Avons-nous précisé qu’une barre d’étourdissement se remplit à chaque coup porté, encore plus rapidement quand le coup touche en counter hit ? Et qu’une fois pleine, le personnage est dans les vapes et à la merci de son adversaire ?

Fini de bourrer

SF5 - 3 - Part 3

Pour en savoir plus sur les illustrateurs de jeu de combat, il y a ce podcast !

Vous l’aurez compris, l’aspect offensif du jeu n’est que faussement affaibli. Une fois en garde le stress monte, le dilemme entre garder et frapper est omniprésent. Et comme nous l’avons dit plus haut, il n’y a plus d’options select pour choisir à notre place.

Capcom, qui ne souhaitait pas voir cette partie offensive monopolisée par une élite, a même changé le buffer du jeu pour que chaque coup entré le soit pendant 3 frames, facilitant de facto leur utilisation. Les combos et offensives dans la garde s’en trouvent donc facilités et il n’y a plus besoin de passer des heures en mode entrainement.

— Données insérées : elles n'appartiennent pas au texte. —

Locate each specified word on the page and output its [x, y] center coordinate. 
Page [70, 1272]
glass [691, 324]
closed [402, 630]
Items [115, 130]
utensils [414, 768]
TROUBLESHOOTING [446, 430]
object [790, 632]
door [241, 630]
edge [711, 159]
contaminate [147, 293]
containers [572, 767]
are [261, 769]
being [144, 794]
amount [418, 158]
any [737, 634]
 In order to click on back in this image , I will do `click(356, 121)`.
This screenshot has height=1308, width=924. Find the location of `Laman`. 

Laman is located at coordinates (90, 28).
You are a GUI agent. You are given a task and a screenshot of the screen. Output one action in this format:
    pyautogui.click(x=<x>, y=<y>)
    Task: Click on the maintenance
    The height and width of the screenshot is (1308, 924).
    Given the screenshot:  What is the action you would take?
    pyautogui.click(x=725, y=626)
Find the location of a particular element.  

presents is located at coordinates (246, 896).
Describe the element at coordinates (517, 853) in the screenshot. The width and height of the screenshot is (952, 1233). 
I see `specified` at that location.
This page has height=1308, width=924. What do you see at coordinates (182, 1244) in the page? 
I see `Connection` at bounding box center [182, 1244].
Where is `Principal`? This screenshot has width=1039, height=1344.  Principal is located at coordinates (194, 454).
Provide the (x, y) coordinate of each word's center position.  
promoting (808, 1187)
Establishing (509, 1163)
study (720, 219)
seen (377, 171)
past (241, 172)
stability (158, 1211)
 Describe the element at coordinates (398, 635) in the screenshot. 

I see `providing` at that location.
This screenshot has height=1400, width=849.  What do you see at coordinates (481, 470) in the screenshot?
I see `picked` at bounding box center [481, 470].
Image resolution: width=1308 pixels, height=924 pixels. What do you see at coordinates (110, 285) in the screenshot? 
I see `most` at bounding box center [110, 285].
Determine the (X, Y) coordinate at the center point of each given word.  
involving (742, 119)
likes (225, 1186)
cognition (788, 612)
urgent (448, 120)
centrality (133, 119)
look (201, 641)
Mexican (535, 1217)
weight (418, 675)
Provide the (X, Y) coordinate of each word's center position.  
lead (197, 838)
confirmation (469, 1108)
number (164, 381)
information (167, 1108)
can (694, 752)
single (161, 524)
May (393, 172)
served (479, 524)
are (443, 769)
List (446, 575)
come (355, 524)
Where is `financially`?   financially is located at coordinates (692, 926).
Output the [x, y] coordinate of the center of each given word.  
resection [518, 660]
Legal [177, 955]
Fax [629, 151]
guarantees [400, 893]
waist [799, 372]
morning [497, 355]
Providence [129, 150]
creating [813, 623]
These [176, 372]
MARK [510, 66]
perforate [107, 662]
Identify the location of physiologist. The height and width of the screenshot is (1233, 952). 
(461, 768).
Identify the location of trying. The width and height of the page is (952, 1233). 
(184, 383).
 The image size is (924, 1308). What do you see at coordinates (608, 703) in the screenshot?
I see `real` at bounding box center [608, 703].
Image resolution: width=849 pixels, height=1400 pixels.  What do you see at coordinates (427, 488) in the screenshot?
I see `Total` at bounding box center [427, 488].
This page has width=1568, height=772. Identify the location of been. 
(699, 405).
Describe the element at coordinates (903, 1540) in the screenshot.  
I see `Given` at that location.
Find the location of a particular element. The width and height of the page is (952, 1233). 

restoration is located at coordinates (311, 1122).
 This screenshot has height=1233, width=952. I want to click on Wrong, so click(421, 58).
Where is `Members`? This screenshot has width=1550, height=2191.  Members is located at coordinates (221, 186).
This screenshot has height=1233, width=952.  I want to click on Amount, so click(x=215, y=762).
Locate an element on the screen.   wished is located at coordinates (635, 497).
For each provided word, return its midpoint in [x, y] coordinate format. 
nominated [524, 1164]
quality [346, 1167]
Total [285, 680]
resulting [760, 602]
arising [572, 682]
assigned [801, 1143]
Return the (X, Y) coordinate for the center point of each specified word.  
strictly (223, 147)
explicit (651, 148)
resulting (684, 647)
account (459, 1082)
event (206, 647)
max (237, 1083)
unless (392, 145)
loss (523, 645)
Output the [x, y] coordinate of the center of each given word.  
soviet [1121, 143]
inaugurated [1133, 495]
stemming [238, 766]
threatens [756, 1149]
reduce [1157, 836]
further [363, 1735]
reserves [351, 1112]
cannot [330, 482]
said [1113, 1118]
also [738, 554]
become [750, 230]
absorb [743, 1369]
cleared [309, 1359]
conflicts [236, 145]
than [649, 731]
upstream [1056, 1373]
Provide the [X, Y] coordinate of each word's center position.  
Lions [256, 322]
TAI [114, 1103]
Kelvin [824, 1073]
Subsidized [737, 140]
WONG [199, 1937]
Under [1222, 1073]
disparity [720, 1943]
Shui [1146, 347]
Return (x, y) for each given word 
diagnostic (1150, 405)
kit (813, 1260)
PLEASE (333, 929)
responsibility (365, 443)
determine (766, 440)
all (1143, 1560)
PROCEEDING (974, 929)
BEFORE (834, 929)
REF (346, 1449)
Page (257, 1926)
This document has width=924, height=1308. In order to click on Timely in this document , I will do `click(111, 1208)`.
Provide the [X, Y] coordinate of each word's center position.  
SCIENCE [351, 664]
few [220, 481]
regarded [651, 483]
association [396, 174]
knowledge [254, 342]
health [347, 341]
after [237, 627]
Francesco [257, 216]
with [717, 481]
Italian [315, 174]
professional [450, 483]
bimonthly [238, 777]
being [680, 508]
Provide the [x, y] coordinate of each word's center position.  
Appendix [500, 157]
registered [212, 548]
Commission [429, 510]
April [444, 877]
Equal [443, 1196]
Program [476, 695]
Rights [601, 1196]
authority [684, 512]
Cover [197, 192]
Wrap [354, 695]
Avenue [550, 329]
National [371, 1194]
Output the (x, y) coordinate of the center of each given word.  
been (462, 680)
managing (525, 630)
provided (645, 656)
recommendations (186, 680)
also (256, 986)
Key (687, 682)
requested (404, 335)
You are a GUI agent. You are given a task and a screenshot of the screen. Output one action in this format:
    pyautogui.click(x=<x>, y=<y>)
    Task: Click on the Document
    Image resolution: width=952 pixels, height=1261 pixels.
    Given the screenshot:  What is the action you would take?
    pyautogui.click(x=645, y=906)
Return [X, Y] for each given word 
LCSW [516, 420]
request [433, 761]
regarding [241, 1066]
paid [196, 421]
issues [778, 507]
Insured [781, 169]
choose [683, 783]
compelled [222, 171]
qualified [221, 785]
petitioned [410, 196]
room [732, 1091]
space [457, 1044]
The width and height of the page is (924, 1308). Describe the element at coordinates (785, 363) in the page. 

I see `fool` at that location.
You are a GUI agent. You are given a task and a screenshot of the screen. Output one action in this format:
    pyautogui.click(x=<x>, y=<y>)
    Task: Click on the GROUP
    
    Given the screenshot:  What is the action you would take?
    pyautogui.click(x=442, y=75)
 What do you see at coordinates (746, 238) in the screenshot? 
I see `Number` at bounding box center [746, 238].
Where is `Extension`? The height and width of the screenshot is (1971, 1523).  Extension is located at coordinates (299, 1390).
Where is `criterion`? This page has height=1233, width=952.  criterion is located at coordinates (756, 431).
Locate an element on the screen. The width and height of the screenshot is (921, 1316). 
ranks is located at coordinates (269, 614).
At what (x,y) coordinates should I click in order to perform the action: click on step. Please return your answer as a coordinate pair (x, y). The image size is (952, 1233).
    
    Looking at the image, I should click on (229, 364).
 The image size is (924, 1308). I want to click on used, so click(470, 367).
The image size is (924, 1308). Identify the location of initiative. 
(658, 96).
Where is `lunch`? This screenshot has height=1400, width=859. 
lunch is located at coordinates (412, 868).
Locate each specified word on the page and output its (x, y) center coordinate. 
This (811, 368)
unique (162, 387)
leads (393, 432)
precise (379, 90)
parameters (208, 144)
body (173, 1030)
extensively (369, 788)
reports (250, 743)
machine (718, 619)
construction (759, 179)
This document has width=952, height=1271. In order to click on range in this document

Ce plan de jeu peut cependant paraître répétitif et c’est le cas si on le compare à celui de Street Fighter 4, dont les options de relevée étaient extrêmement nombreuses. Pour tenter de pimenter un peu la donne, Capcom a donc choisi de modifier presque tous les personnages, leur allouant au passage le VTrigger, une mécanique personnalisée qui renforce leurs capacités ou compense leurs faiblesses de différentes manières.

En résulte un gameplay où la distance au sol joue un rôle primordial. Les mises à terres sont des occasions brèves de se rapprocher et de commencer une offensive sur la relevée adverse, mais sans l’excès permis par Street Fighter 4. Quant à l’attaque au corps à corps, comme expliqué plus haut, elle est très forte mais aussi très courte car le recul des coups est important.

Cela donne un titre dont le rythme s’accélère et décélère plus rapidement que dans Street Fighter 4. Avec ce dernier, la mise à terre de l’adversaire permettait un saut de l’attaquant et son offensive durait longtemps et de manière moins intense, se terminant souvent par une autre mise à terre.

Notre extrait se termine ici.